■ THE PROBLEM ■
Transcribe the entries that follow, every word as written, and drop the pictures.

Dataset entries
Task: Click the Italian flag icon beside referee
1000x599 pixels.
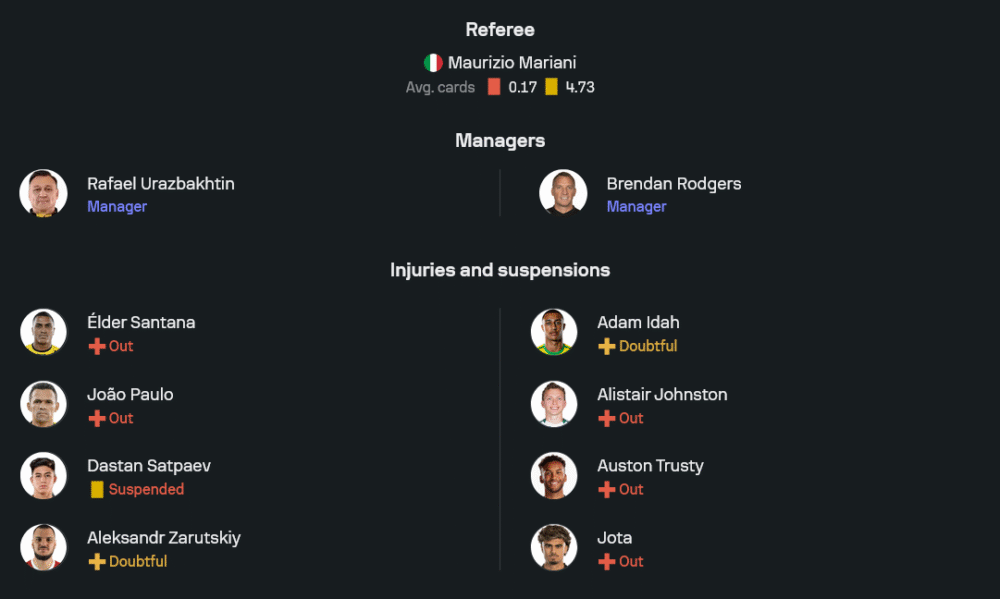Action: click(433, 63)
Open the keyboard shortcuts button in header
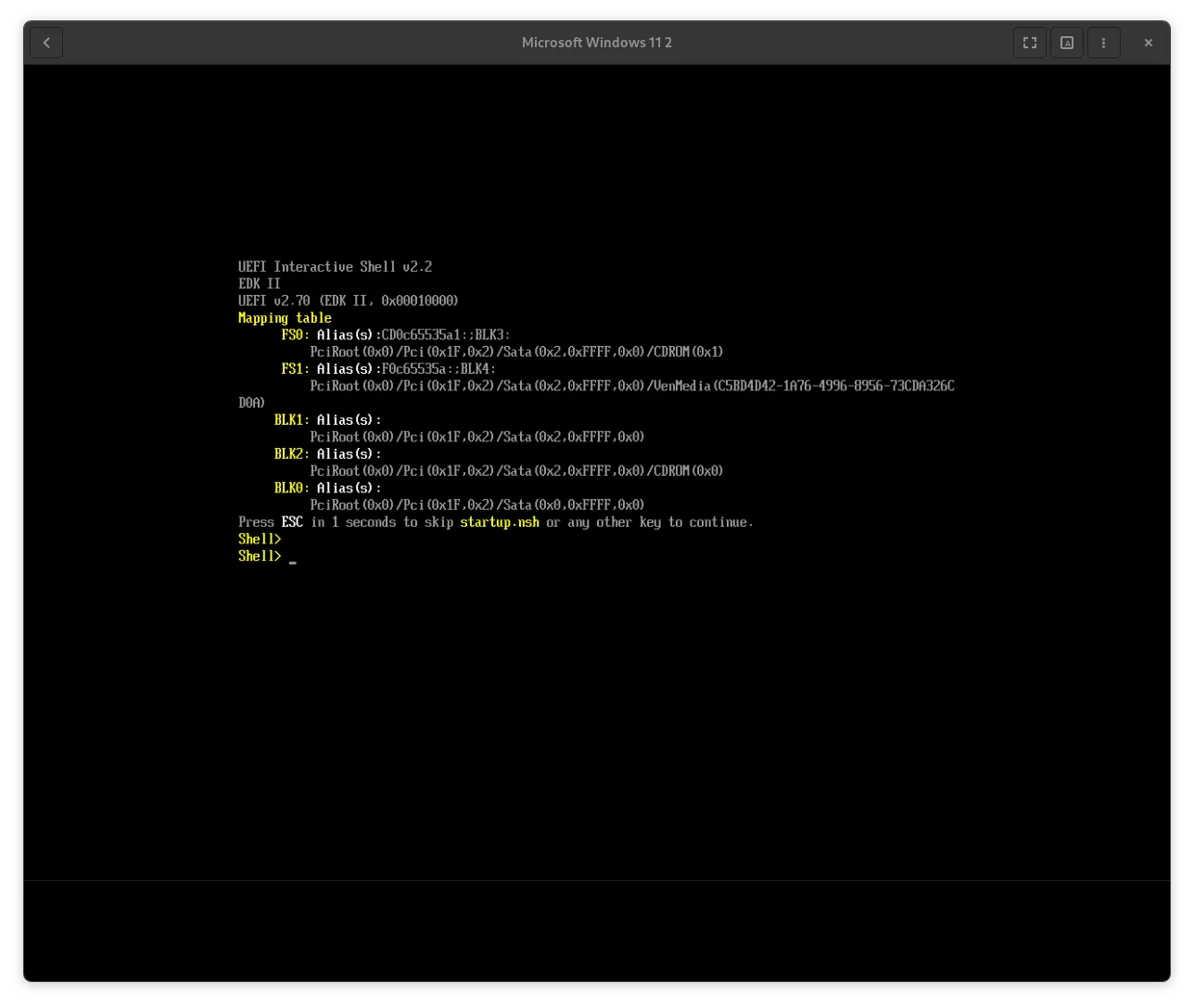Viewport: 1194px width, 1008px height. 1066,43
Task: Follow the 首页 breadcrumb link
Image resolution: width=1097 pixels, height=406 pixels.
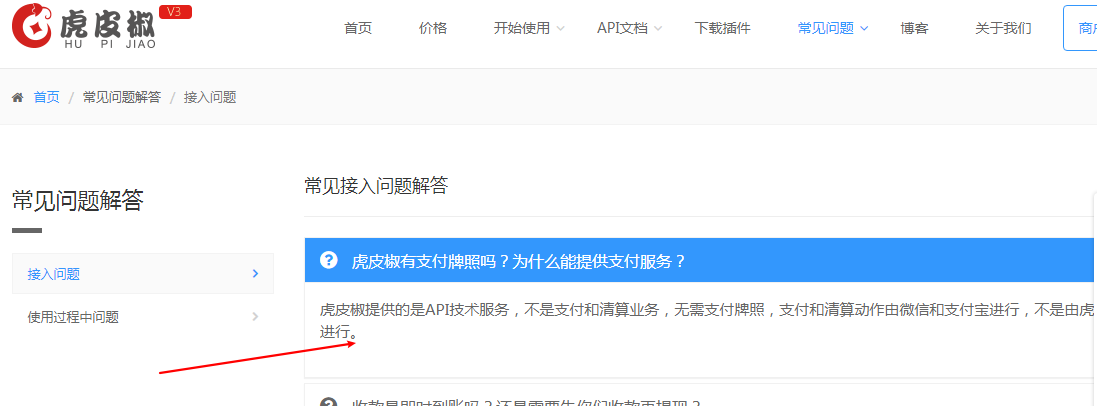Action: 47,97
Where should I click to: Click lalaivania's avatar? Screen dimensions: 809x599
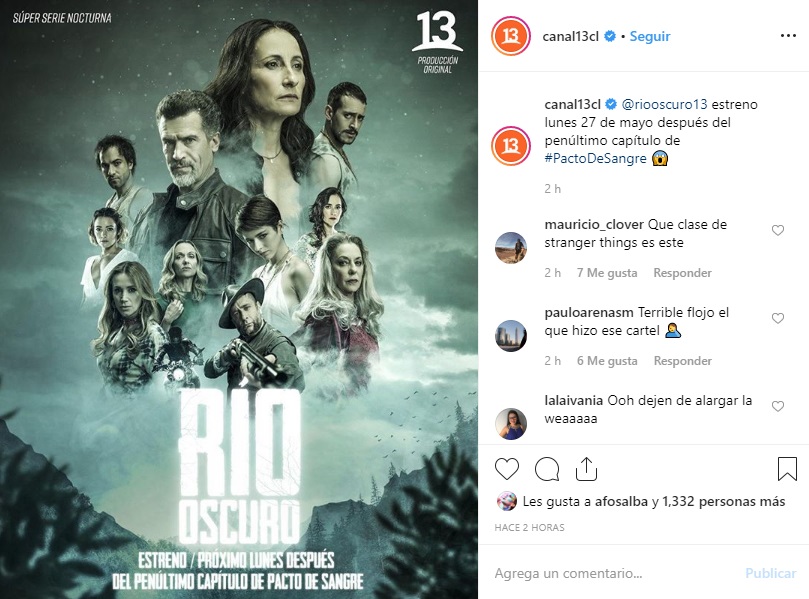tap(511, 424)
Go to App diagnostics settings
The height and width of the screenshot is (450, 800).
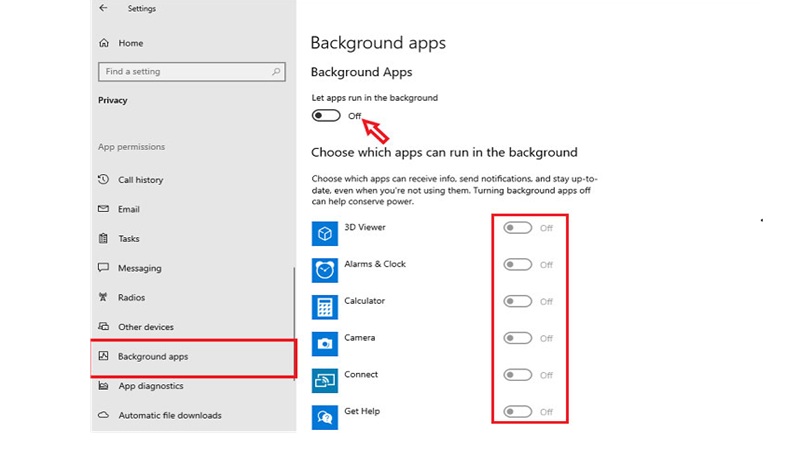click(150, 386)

■ SOLVED EXERCISE ■
Task: Click the Italian flag icon beside referee
1000x599 pixels.
Action: click(433, 63)
Open the keyboard shortcuts button in header
Viewport: 1194px width, 1008px height. 1066,43
Task: Follow the 首页 breadcrumb link
Image resolution: width=1097 pixels, height=406 pixels.
Action: 47,97
Where should I click to: Click lalaivania's avatar? Screen dimensions: 809x599
tap(511, 424)
Go to App diagnostics settings
The height and width of the screenshot is (450, 800).
click(150, 386)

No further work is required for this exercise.